Required tasks:
(1) List each distinct username that appears in a post heading in the leader material and knot preferences thread, once each, in order of first appearance.
(2) Quote the leader material and knot preferences thread between "What type/brand do" and "through the swivel.", inclusive.

Supplied passage:

# leader material/knot preferences



## AL_N_VB (Apr 3, 2002)

What type/brand do you guys use for leader material.I use 10-12 inches,100# Andes.

And what type of knot do you usually use to tie your hook?I prefer a 4-5 loop snell,and a double over-hand square not to loop through the swivel.

Just wanted to keep up with the Jones's,,,,,[


----------



## George Gravier (Oct 28, 1999)

3.5" 150# ande snelled with barrel swivel crimped.............geo


----------



## Shoeless (May 21, 2001)

For my drum/cobia rigs I am using 2-4" of 80# Sea Striker snelled to hook, with 3 turn clinch to barrel swivel. Gonna move up to 100# whenever I get off my ass to buy some. Now if I could only hook up with a drum/cobia.


----------



## AL_N_VB (Apr 3, 2002)

*geo*

regular wire leader crimps?


----------



## Zigh (May 2, 2002)

I always use the fisherman's knot with a 4' length of 60lbs. Stren Mono.(high impact) At least for live baiting Cobia and Stripers. I feel that more strength than that is overkill when you're running 30lbs. test on the spool. When I fish for Spanish, I use a 3'-4' length of 40lbs. Flourocarbon. Same knots, and seems to prevent the bite off's. Only time I get into heavy leaders is for offshore. Then we shoot back 10-12 yards of 80lbs-150lbs. mono or flourocarbon depending on what we are after. Fish On

Zigh


----------



## Heaver (Feb 7, 2001)

Data:
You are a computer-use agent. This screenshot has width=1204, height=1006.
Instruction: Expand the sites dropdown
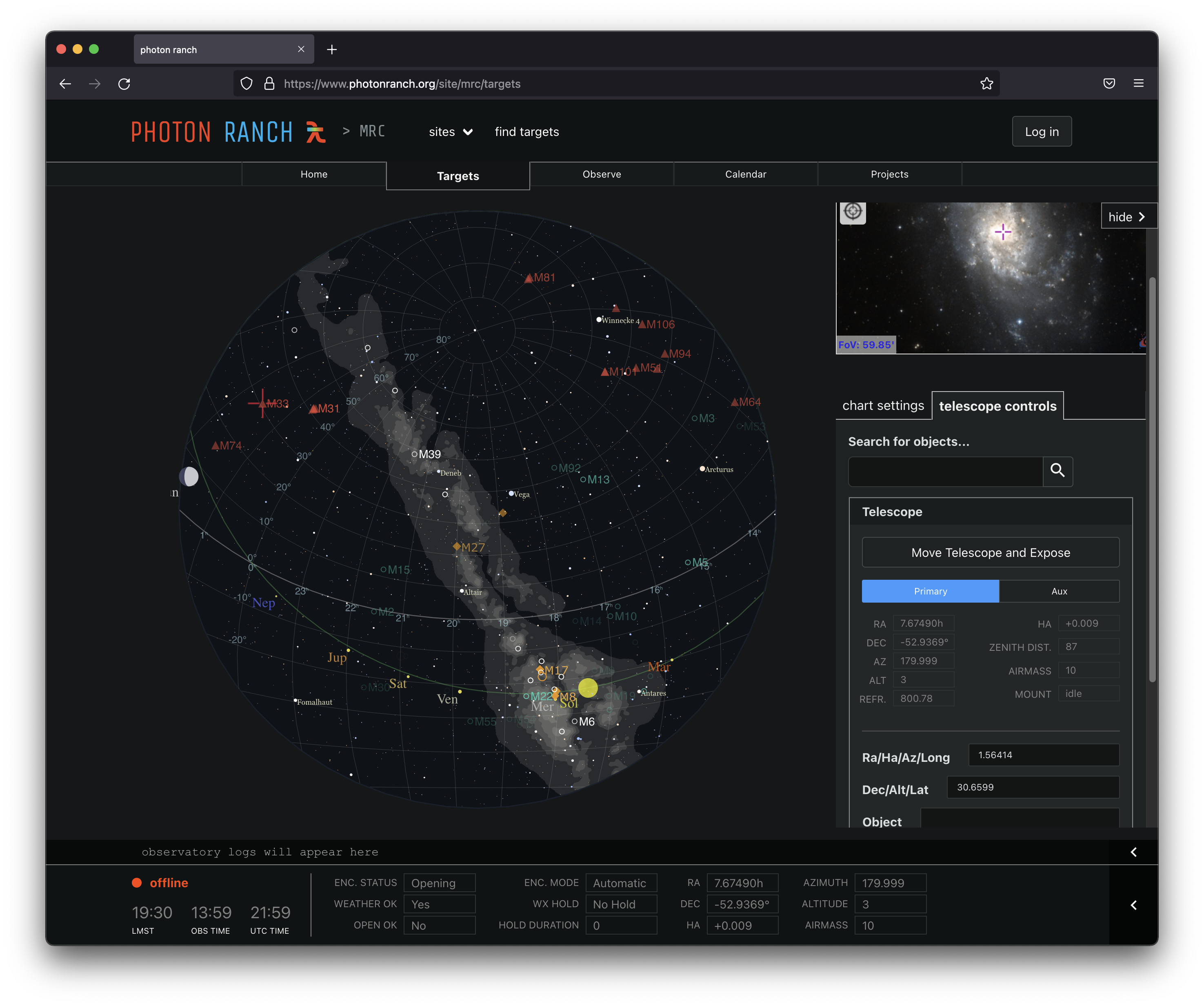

Outputs by task:
(1)
AL_N_VB
George Gravier
Shoeless
Zigh
Heaver

(2)
What type/brand do you guys use for leader material.I use 10-12 inches,100# Andes.

And what type of knot do you usually use to tie your hook?I prefer a 4-5 loop snell,and a double over-hand square not to loop through the swivel.